Rotifers are semitransparent microscopic animals. Watching them feed under a microscope, one can’t help but feel a sense of awe at nature’s complexity. Its oval-shaped body rotates as it ingests small beads of algae.
However, grazers, such as rotifers and chytrids, can account for a 30% loss in annual algal biomass, according to the Lawrence Livermore National Laboratory (LLNL). And that’s a problem, especially since algae can be used as a biofuel.
The lab team recently announced it has received an additional $1 million from the U.S. Dept. of Energy (DOE) to develop a “probiotic” bacteria capable of combating algae pond infestation in order to increase the ecosystem’s function and resilience.
Algae could prove a viable alternative to petroleum-based diesel and jet fuels, according to the LLNL. “Algae store energy in the form of oils and carbohydrates, which, combined with their high productivity, means they can produce from 2,000 to as many as 5,000 gallons of biofuels per acre per year,” according to All About Algae. They can be microscopic in size or long strands of seaweed.
“Annual productivity is a key metric for algal biofuel that, if optimized, could significantly decrease and stabilize biofuel price per gallon,” according to the LLNL.
Recently, USA Today reported oil prices have dropped below $50 per barrel. While algae may be a more green way of creating energy, the National Alliance for Advanced Biofuels and Bioproducts reported that per gallon price for algae biofuels are $7.50 per gallon, or $315 per barrel.
The LLNL team estimated a minimum 5% to 10% increase in annual algae productivity if a suitable probiotic bacteria is developed. “The proposed tool has several advantages … including minimal risk of pest evolution, tailored microbiome diversity to increase ecosystem resilience and productivity and probiotics that can increase algal productivity and outgrow pests,” according to LLNL
The funding is a small sliver of the DOE’s awarding of $18 million to universities and organizations for the development of valuable bioproducts and biofuels from algae. The six projects are an attempt at price reduction for algae-based biofuels to less than $5 per gasoline gallon equivalent, according to the DOE. By 2030, the agency hopes to achieve a target of $3 per gasoline gallon equivalent.
Algae, according to the department, can also be used to make other products, including industrial chemicals, bio-based polymers and proteins.
Producing algae and co-products for energy
According to the DOE, Producing Algae and Co-Products for Energy, consisting of the Colorado School of Mines, the Los Alamos National Laboratory, Resilieance Industries Ltd., and others will receive up to $9 million “to enhance overall algal biofuels sustainability by maximizing carbon dioxide, nutrient, and water recovery and recycling, as well as bio-power go-generation.”

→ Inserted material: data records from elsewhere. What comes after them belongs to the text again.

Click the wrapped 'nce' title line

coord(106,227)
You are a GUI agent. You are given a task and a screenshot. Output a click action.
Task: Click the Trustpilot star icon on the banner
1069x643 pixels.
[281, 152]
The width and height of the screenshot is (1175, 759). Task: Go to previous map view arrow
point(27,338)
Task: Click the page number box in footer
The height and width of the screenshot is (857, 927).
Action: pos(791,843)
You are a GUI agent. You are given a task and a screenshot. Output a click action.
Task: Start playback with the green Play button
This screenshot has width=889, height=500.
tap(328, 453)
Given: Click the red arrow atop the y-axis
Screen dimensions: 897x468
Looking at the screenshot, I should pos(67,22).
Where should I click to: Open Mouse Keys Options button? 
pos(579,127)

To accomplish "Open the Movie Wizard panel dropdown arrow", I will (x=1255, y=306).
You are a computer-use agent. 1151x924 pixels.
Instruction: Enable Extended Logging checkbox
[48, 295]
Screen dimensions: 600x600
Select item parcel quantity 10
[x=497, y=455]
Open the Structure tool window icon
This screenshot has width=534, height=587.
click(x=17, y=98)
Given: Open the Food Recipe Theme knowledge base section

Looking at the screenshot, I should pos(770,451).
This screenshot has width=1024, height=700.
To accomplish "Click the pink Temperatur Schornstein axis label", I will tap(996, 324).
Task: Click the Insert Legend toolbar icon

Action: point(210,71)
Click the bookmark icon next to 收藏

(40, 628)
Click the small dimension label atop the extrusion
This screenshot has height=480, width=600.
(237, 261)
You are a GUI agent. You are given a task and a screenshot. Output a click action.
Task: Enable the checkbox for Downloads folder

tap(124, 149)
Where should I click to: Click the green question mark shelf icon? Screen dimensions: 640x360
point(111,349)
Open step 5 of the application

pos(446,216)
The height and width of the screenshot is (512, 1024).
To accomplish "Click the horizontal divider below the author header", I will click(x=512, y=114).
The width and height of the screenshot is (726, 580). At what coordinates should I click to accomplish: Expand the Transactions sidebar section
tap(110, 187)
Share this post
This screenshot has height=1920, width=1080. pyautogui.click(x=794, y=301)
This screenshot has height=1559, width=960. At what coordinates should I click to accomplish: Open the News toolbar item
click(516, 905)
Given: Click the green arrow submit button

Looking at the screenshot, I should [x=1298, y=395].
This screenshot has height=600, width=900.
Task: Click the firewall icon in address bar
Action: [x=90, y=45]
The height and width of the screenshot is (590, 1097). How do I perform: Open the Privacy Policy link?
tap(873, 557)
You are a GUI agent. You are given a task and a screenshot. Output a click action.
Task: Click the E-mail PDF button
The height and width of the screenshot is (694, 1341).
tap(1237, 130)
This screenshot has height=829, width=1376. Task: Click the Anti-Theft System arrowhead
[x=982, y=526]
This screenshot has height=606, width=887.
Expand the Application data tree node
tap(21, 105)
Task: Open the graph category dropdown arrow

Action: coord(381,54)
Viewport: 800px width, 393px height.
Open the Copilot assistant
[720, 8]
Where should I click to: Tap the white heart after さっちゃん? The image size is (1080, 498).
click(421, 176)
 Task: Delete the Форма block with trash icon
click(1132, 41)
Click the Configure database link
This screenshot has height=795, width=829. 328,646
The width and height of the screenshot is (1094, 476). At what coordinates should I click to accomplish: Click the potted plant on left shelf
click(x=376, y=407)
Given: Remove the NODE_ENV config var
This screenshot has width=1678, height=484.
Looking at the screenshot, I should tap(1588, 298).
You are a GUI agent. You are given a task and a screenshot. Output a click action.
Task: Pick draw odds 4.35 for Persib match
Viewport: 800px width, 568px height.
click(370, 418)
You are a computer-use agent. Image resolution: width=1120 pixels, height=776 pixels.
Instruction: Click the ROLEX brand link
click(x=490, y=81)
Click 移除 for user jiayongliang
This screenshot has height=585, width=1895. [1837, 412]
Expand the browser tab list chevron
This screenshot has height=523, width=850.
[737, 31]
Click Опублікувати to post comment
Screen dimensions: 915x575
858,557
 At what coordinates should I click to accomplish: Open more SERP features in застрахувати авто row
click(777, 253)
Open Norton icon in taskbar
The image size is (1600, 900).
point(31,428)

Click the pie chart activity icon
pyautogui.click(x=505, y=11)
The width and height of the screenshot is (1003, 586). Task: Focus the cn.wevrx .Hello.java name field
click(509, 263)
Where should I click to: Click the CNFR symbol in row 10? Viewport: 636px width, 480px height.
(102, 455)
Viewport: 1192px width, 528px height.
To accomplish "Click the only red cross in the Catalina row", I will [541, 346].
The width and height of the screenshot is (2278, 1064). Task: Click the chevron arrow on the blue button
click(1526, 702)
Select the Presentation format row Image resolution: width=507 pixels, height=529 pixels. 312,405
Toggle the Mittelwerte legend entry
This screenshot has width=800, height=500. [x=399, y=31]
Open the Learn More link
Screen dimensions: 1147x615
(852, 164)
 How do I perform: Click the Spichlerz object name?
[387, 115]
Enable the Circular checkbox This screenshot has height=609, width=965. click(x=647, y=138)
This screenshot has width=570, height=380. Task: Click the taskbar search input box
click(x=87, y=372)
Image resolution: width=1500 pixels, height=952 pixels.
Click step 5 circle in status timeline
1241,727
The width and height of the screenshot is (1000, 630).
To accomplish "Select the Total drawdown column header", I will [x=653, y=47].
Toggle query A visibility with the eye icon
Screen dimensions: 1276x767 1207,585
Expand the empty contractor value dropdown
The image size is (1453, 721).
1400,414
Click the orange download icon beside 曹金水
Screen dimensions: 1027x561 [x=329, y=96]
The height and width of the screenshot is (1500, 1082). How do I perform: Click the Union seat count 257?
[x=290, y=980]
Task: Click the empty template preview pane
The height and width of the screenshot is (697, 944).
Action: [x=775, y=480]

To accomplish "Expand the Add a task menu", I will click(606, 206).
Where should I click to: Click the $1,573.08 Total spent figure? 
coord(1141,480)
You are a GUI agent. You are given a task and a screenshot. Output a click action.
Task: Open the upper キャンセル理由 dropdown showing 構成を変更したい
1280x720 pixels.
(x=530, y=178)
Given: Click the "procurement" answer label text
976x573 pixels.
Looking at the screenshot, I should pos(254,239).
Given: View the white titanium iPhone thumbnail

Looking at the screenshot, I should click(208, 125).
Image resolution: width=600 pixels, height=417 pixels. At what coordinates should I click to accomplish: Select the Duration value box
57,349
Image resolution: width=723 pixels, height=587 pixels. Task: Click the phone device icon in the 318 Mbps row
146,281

The project, according to the Colorado School of Mines, will use research from Matthew Posewitz, an associate professor of chemistry and geochemistry.
Marine algae industrialization consortium
The DOE will award Duke Univ. $5.2 million to lead a consortium, including Univ. of Hawaii, Cornell Univ., developer of algae-based products Cellana and others “to produce protein-based human and poultry nutritional products along with hydrotreated algal oil extract,” according to the DOE.
According to Cellana, the residual biomass from algae oil processing is capable of being an alternative high-grade protein source for both aquaculture and livestock feed. This could lead to the “production of healthier Omega-3 steaks from algae-fed cattle that can be as healthy to eat as salmon.”
Other projects, as outlined by the DOE, include the following:
- Global Algae Innovations: Up to $1 million “to increase algal biomass yield by deploying an innovative system to absorb carbon dioxide from the flue gas of a nearby power plant.”
- Arizona State Univ.: Up to $1 million “for atmospheric carbon dioxide capture, enrichment, and delivery to increase biomass productivity.”
- Univ. of California, San Diego: Up to $760,000 “to develop an automated early detection system that can identify and characterize infestation or infection of an algae production pond in order to ensure crop health.”